GIVEN TASK
Find each line in the data below that contains the string "size" and copy those lines. Case must match.

EXERCISE MATERIAL
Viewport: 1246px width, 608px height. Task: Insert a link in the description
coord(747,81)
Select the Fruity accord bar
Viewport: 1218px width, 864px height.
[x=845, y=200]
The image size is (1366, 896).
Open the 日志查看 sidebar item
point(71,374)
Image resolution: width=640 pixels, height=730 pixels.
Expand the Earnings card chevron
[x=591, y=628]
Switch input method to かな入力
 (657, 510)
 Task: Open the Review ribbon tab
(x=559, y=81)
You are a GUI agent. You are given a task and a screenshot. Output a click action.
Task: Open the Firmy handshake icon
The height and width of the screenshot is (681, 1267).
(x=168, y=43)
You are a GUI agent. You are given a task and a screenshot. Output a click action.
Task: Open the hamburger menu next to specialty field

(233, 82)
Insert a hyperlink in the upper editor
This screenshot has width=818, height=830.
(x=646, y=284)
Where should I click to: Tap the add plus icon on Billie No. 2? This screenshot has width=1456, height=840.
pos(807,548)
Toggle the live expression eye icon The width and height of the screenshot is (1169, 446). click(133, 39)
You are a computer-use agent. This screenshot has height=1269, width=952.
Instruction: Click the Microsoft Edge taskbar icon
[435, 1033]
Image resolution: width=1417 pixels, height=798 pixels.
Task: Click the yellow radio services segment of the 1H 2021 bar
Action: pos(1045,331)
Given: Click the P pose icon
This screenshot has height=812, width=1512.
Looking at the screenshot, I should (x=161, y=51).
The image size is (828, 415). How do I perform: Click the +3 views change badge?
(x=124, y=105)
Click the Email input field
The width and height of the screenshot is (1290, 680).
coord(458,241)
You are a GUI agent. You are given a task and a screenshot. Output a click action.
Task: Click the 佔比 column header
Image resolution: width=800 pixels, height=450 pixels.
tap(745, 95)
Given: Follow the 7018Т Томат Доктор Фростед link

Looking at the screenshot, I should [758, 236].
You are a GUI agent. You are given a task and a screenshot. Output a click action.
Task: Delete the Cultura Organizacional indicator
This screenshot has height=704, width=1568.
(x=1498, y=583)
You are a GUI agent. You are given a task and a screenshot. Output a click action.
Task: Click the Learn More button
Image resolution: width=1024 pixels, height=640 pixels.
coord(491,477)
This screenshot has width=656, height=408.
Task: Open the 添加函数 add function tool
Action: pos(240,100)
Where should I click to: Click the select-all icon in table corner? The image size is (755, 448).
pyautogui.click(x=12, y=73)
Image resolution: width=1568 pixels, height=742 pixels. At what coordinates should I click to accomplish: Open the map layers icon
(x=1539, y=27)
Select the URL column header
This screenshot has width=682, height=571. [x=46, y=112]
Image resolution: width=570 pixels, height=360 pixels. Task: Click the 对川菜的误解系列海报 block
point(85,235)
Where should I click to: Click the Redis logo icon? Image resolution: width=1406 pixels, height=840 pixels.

REPLY TO THE TASK
The image size is (1366, 896).
The image size is (828, 415). How do I perform: Click the +3 views change badge?
Where should I click to: Click the select-all icon in table corner? The image size is (755, 448).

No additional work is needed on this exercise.